La gara fa fatica a decollare. Sanders apre il secondo periodo e Moerman schiaccia dopo un contropiede perfetto degli spagnoli, che sono avanti 18-14 contro un Olympiacos per nulla brillante (8/19 da due, 1/5 da tre e 11 palle perse all’intervallo). Quindi Navarro si alza dall’arco, Sanders segna ancora e il Barcellona tenta la fuga sul 23-16 a 6 minuti dalla fine della frazione. A colorare un match per nulla appassionante ci pensa Pressey con la tripla del 26-19, poi gli ospiti provano a reagire con Papapetrou ma Seraphin fa la voce grossa con una schiacciata e un 2+1: 32-26 per la truppa di coach Alonso alla pausa lunga.

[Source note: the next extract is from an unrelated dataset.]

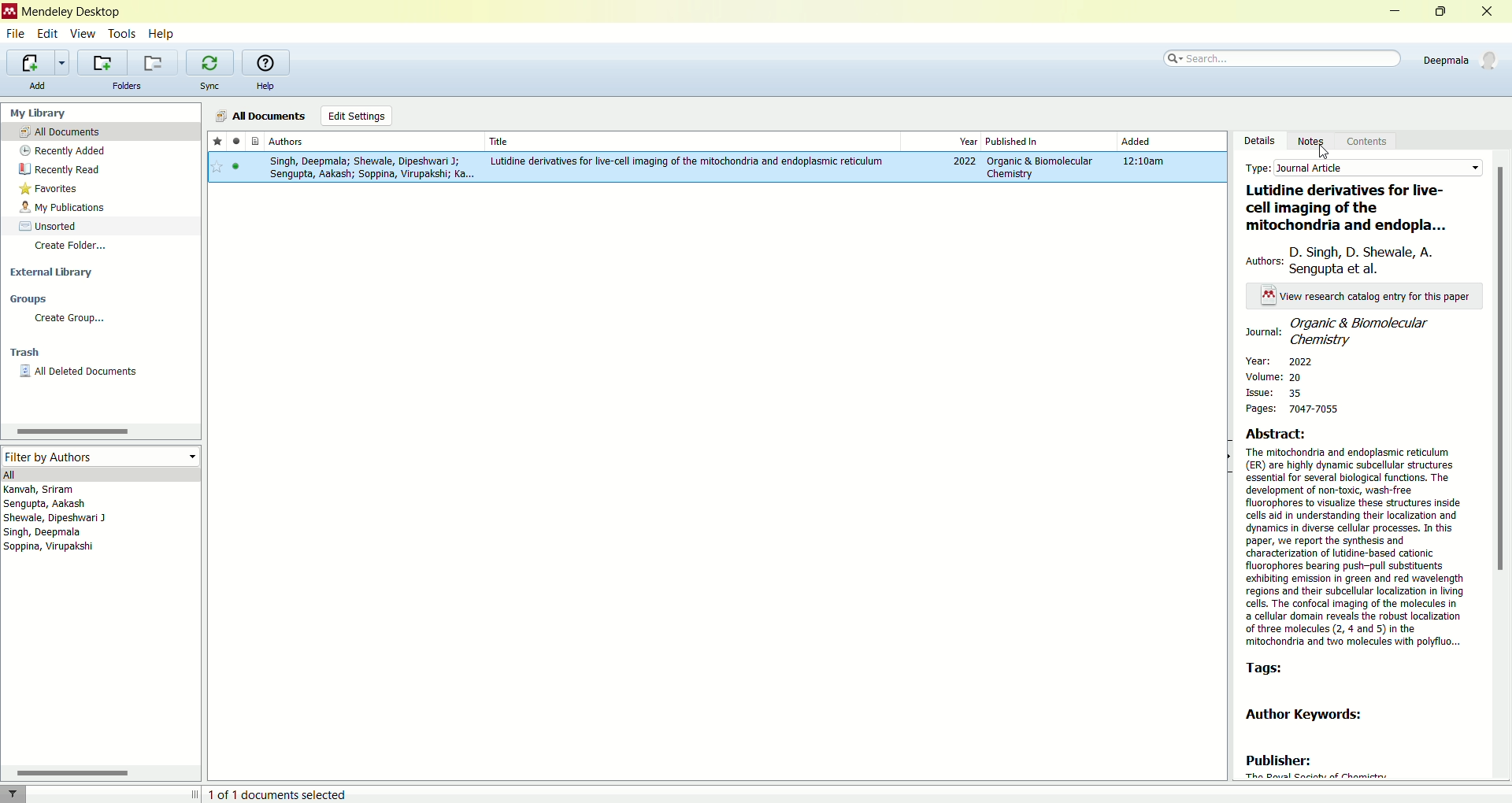 This screenshot has width=1512, height=803. What do you see at coordinates (164, 35) in the screenshot?
I see `help` at bounding box center [164, 35].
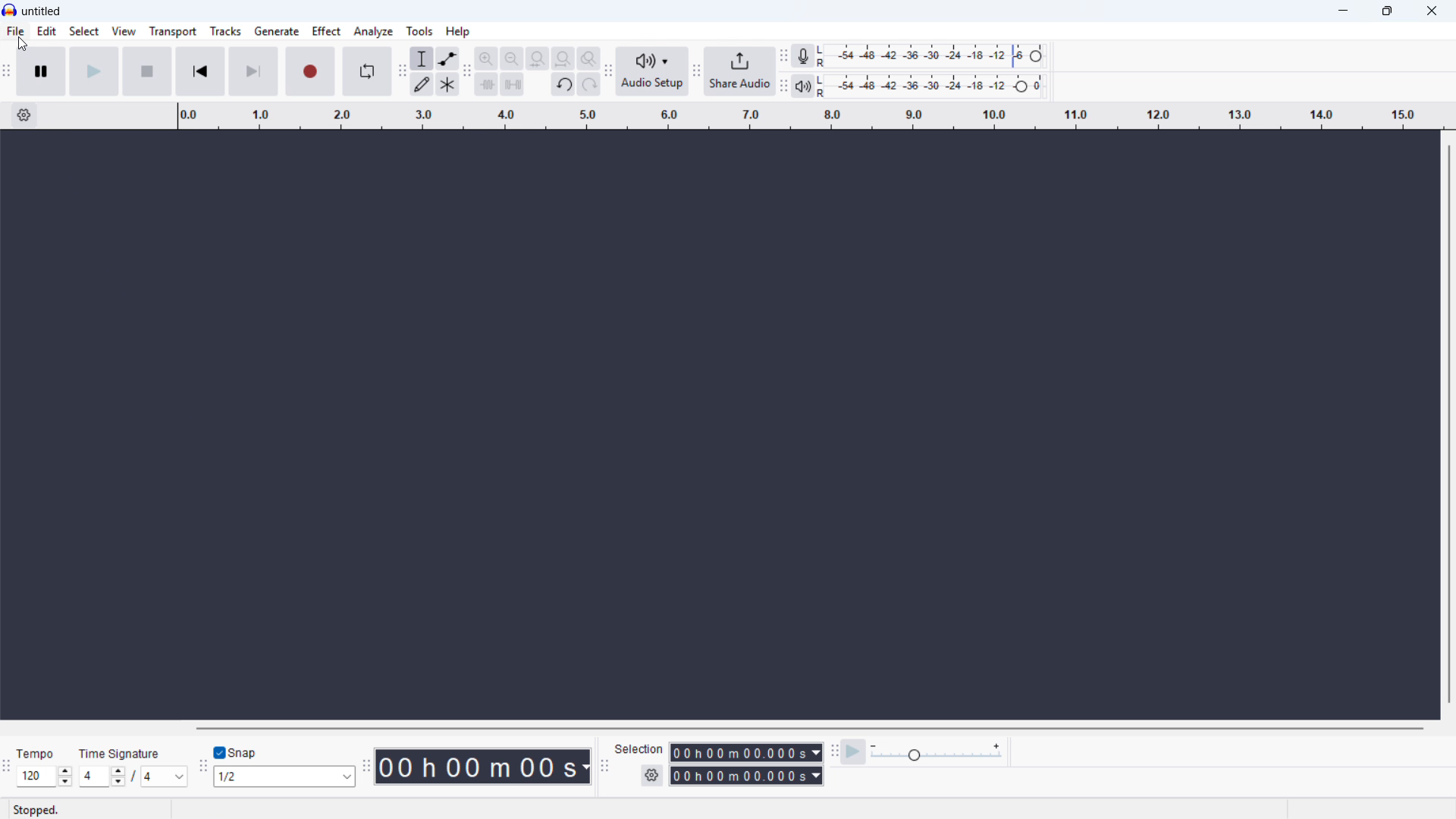 This screenshot has width=1456, height=819. What do you see at coordinates (802, 56) in the screenshot?
I see `Recording metre ` at bounding box center [802, 56].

La fuga del Barcellona e le palle perse dell’Olympiacos. All’inizio del terzo quarto, Milutinov si carica la squadra sulle spalle con un canestro e una schiacciata con fallo. Quindi l’Olympiacos torna quindi a -1, ma il Barcellona reagisce con due triple di Moerman e Pressey per portare avanti un 10-0 di parziale che regala ai padroni di casa la doppia cifra di vantaggio (45-34 a 4 minuti dalla fine della frazione). Due “bombe” di Toliopoulos accorciano lo svantaggio dei Reds, che però perdono l’ennesimo pallone della loro gara e scivolano a -8 (49-41) al trentesimo minuto.

Il ritorno al successo degli uomini di coach Alonso. Dopo il guizzo di Ribas, Heurtel sale in cattedra con 2 punti e un bell’assist per Oriola. Quest’ultimo, quindi, segna prima dalla media e poi dall’arco per regalare al Barcellona due massimi vantaggi (55-41 e 58-41). L’Olympiacos è ormai rassegnato e la gara è tutta nelle mani dei padroni di casa, che nel finale di partita controllano bene il vantaggio e vincono 73-51.